Source data
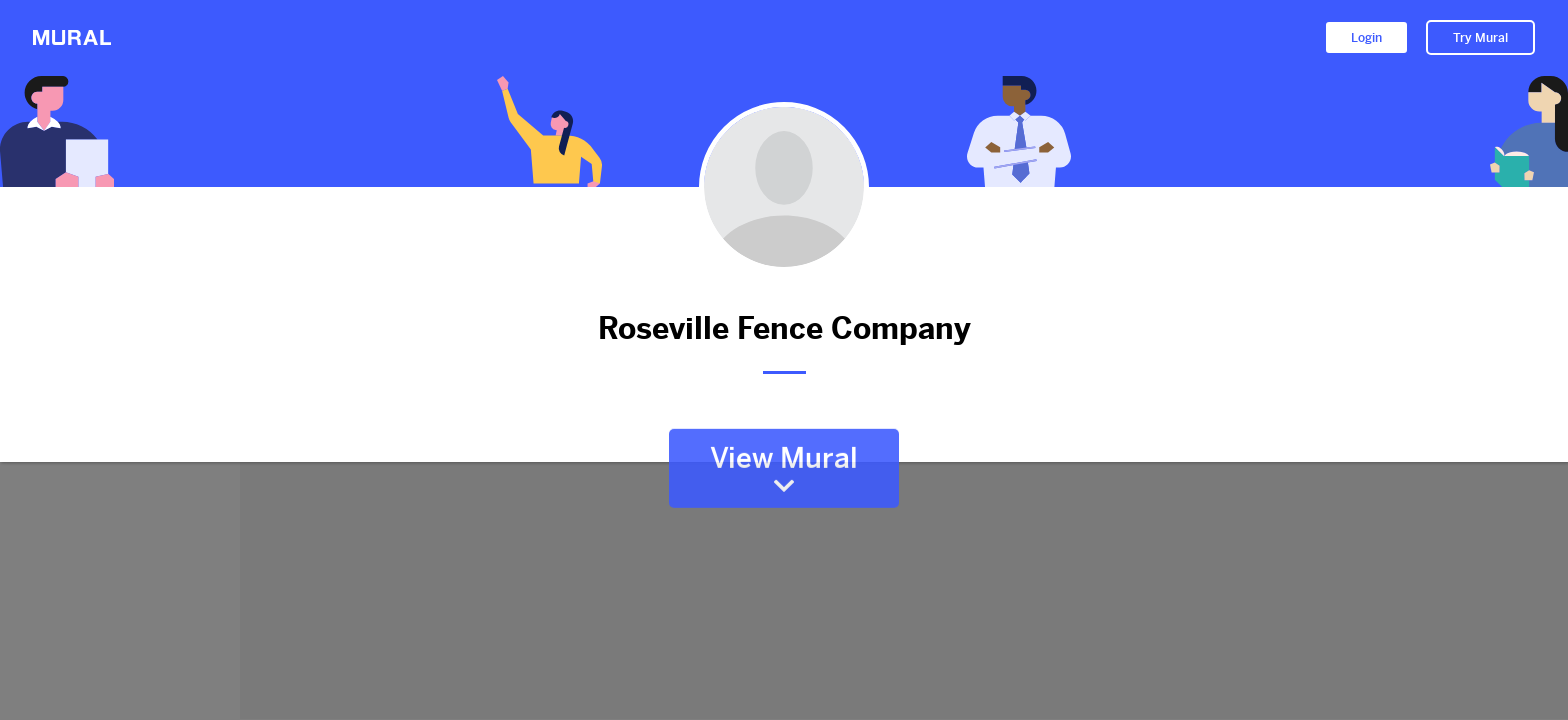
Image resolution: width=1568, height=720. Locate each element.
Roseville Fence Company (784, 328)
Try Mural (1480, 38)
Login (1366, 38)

...

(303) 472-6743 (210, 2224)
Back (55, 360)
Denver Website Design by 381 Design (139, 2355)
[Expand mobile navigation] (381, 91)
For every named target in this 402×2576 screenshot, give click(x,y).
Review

...

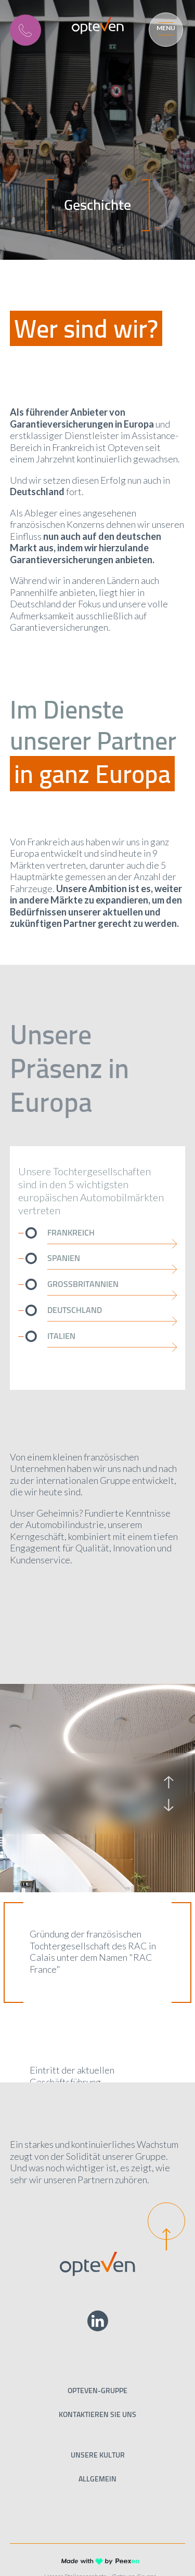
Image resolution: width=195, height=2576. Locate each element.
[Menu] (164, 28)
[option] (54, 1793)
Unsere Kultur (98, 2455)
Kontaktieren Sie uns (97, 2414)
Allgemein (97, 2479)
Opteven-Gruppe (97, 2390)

Exercise objective
Filter the data above and copy each line that contains the string "Image".

Exercise solution
Image resolution: width=1568, height=720. Locate each element.
Image resolution: width=195, height=2576. Locate each element.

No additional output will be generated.